Some cases where that sort of thing happens, things like parse trees in the compilers and stuff like that. It's not that you have an equal sign and you have a variable and you have a literal. It's the entire tree structure that has a meaning. So as a result, you want to have structured data like this, and it ends up looking very un-demetered in a way. But I think as programmers, we just need to really be aware
of when we need that kind of thing, when we need a complicated data representation and when we don't. And you can essentially go all the way back and start looking at all the different ways that you can see data at each step in your program, and quite often it gives you insights that you would not necessarily have had otherwise. So anyway, that was my weird talk. It's all about data representations across things
and how that ties into different aspects of design. Any questions or comments? Yes? Yeah, sure. There's one and there's the other?
Yeah, okay, so the comment is that basically the problem is that this is basically taking you deeper into the object and these are all off of the same object. And that's fair. Basically all these things are things which are un-enumerable or array. And so they are just aspects of the same protocol.
So yeah, it's just essentially that's the thing. And quite often, I mean, it's funny because now that this has become more popular, many people are going and adopting this point of view. They're basically saying that a key aspect of demeter is the amount of type exposure that you have. It's like how many types are you really exposing in a context?
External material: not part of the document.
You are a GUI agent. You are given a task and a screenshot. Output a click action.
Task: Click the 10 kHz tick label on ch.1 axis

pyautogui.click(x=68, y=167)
And in this case, it's generally just one and that makes things a lot easier to deal with.
That's fair. Yes? Okay. Okay, the question was would I say that if we're using ORM
we would end up with a structure like this and that's bad and that we should avoid it. I think it's really data has to be structured in certain ways in order to go and make it easy to add access. The representation that you use inside of your program doesn't have to be exactly the same.
It's probably gonna map quite easily. My bias is always with that to pull up only the amount of information we need and in the form that we care about into objects that may not have to expose as much. But there's a real tension there because then you can end up going and producing a lot more classes to represent the same data in a way.
So I think it's just really a fundamental tension and the indication that really is a fundamental tension is the fact that ORM is not a solved problem. It's always causing people trouble. That's just inherent to the mismatch between database schema and stuff. Any questions or comments at all?
Okay, I think I'm a little bit early but thank you very much.